== How to complete this task ==
Within the entries below, the lines from the one with "This screenshot has height=490, width=404." through the one with "Task: Navigate to" are to be set down exactly, both ends kept.

== Given data ==
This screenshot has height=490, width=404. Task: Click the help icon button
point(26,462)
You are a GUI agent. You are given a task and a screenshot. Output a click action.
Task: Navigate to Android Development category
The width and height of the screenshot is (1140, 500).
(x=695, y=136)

---

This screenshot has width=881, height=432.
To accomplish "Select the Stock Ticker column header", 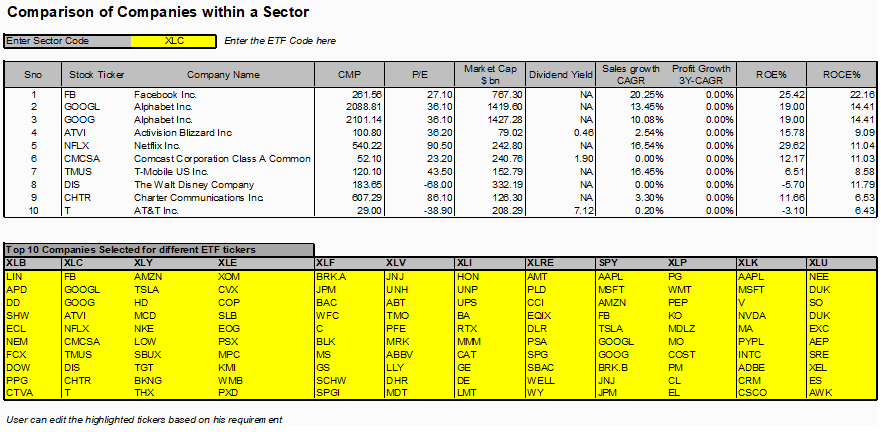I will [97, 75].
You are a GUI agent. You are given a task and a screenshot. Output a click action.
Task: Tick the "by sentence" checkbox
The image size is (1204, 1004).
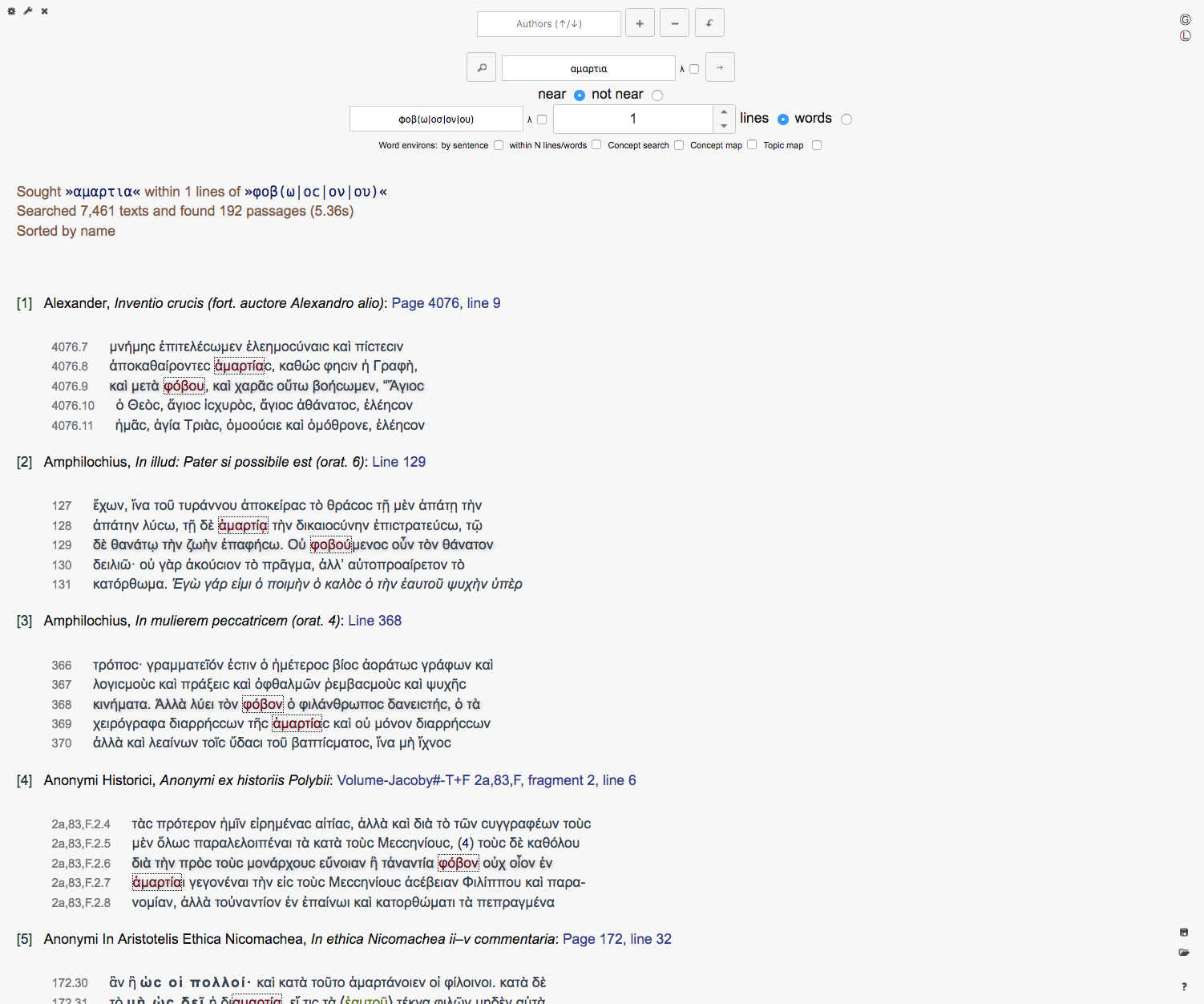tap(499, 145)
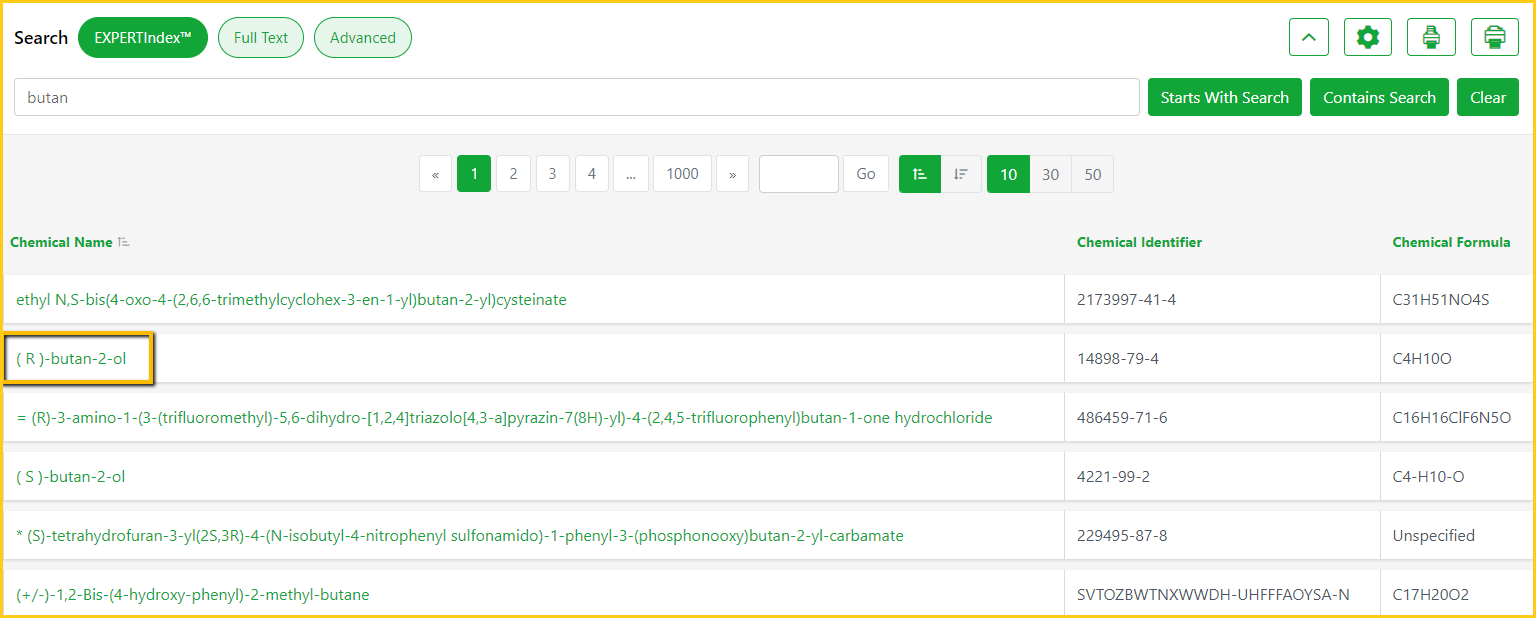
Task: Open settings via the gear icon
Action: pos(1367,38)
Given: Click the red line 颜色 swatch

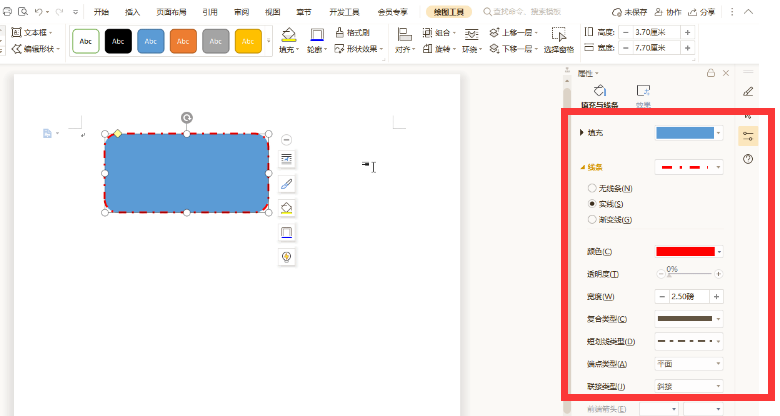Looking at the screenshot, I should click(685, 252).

== Solution ==
This screenshot has height=490, width=404. Task: Click the help icon button
point(26,462)
You are a GUI agent. You are given a task and a screenshot. Output a click action.
Task: Navigate to Android Development category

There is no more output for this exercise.